禅と茶の集い

みをただし いきをととのえ すわるとき そのみ そのまま みな ほとけなり

禅体験セミナー 禅と健康(2) 白隠禅師の坐禅健康法

セミナーでの話を今回から9回に分けて掲載します。

白隠禅師の坐禅(座禅)健康法】

 私自身は健康になろうと思って坐禅をしているわけではありませんが、実際問題として、禅は健康に悪くは無いと思います。心身の調和を進める方法ですから正しくやれば心身の健康を得られるといっても良いと思います。ただ、あくまでやり方次第なんです。
 

  坐禅と一口に言ってもいくつかの方法があって皆さんがいま練習しているのが数息観ですが、これはまず健康を害することはありません。気持ちはリラックスし、血液の循環は改善し、古来から安楽の法門と云われている方法です。一方で公案の工夫とか参禅とか云われている方法もあり、これは本格的な修行をする時のやり方です。坐禅の姿勢は同じなのですが、やっていることが違います。この公案の工夫は命がけで必死になってやりますので、長く続けていると頭に血が上り、血圧も時には上がり、昔の僧堂では満足な食事もとらず夜も眠らずに延々と行いますから、栄養失調にもなり、ついには肺結核を発病したりノイローゼになることもしばしばあったということです。何も好きこのんでそんな危ないことをしなくていいではないかという考えもなり立つと思いますが、命がけの切羽詰まった坐禅によってしか得られないものもあるでしょうから、一概にどちらが良いというものでは無いのかもしれませんね。私たちが坐禅をする時には、実際には公案の工夫や数息観を取り混ぜて行っています。

 

 さて、白隠禅師というえらい方が江戸時代の中頃におられましたが、皆さん名前をお聞きになったことがおありでしょうか?  現在ある禅宗の系統は大きく分けて曹洞宗臨済宗ですが、日本臨済宗の方は全員が白隠禅師の弟子筋となっています。この白隠禅師がお若い頃、命がけの坐禅を続けたおりに、ノイローゼの様な状態に陥り、その際に健康を取り戻すために行った方法が夜船閑話という本によって現在に伝わっています。その中で触れられている方法に内観の法と軟酥の法という物がありますが、どちらも坐禅を応用したやり方です。内観の法は丹田呼吸法といっておへその下あたりに意識を集中する呼吸法を中心とするテクニック、軟酥の法というのは頭の上に良い香りのする丸薬を載せているところをイメージする方法です。その丸薬が少しずつ溶けて頭蓋骨にしみこみだんだん下にしみこんでくる、そして最後は足先までしみこんでいくというイメージを坐禅の呼吸をしながら行います。呼吸法でもあり自己催眠的な方法でもあります。一言で言えば呼吸とイメージの力を利用して気を養い、ひいては肉体的にも病気を治してしまうという方法です。

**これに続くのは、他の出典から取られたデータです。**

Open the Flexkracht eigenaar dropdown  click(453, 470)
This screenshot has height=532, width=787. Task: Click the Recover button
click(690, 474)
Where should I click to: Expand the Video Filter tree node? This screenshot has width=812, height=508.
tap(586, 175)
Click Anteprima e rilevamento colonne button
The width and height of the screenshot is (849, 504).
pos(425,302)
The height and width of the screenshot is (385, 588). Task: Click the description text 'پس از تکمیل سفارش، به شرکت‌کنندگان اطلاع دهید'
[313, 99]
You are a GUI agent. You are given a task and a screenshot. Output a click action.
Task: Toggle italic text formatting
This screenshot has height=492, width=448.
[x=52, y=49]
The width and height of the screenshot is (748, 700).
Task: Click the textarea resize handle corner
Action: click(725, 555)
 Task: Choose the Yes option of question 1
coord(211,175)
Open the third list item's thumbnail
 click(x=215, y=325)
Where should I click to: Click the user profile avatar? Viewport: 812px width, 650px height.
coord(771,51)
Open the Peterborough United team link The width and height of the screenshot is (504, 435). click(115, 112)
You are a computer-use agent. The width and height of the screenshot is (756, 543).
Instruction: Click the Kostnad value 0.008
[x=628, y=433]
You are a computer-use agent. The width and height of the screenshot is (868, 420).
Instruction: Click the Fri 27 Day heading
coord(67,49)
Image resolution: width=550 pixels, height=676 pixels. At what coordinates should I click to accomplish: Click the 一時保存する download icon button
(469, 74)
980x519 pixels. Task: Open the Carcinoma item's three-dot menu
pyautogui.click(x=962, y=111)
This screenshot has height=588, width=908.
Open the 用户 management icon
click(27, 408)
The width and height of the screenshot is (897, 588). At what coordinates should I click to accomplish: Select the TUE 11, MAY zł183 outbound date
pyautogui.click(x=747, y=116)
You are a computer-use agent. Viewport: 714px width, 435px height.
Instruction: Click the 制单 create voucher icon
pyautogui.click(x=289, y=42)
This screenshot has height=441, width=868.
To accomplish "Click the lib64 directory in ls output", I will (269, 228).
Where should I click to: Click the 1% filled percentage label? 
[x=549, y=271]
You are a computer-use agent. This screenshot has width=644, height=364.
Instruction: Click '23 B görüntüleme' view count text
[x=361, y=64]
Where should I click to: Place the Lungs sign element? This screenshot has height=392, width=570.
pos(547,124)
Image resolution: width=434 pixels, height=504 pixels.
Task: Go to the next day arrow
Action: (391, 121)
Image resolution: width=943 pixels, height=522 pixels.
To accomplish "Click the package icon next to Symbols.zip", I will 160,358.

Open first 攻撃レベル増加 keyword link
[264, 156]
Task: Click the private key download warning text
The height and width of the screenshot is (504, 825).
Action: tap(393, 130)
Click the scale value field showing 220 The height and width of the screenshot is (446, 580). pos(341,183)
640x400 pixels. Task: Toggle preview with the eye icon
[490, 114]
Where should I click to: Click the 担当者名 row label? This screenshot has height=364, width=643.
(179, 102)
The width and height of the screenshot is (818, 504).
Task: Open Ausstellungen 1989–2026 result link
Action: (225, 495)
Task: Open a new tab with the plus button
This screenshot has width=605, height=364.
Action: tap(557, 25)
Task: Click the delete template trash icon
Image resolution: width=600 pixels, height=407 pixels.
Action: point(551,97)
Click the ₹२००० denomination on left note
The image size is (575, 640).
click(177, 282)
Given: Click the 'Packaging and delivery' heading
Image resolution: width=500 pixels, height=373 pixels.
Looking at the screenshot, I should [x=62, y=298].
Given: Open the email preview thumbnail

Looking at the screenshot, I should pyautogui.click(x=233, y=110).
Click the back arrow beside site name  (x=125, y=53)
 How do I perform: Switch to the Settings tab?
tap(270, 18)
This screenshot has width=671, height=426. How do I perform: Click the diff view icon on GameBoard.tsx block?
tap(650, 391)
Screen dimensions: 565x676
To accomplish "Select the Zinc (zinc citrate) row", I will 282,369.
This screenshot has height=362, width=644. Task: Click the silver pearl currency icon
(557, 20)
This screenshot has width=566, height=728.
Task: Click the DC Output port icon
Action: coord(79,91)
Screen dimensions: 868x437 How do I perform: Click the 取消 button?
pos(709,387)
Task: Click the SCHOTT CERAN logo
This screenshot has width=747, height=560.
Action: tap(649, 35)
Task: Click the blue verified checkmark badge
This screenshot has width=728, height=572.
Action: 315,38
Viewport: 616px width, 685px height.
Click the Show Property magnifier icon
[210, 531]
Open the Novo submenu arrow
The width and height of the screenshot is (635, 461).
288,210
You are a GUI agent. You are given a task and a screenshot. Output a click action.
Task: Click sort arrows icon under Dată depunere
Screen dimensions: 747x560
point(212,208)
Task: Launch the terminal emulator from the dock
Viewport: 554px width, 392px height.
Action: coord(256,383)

 近代になってからドイツの医師(精神科医シュルツ)がこの白隠禅師の方法を応用して自律訓練法という心身症治療の方法を開発したことも有名です。今でも心療内科に行くとこのやり方で治療が行われています。(ちなみに心身症とは精神病とは全く違い、ストレスがらみでおこってくる身体の病気のことで、例を挙げると、緊張すると胃腸の調子が悪くなるとか、肩こり、頭痛とか、喘息、胃潰瘍、高血圧、アトピーなども心身症のうちに入ります。)

 

私はすべての病気が気を養うことで治るとは全く思っていませんが、それでも人間の中に備わっている自己治癒力を最大限に引き出す鍵はこの「気」という事にあると思います。そして、正しい方法で坐禅をすることには気を養うという効果があると思います。ただし、坐禅をすればたとえば、癌にならないとか、坐禅で癌が治ると云うことはまずおこりませんので、その辺の所はお間違えのないように願います。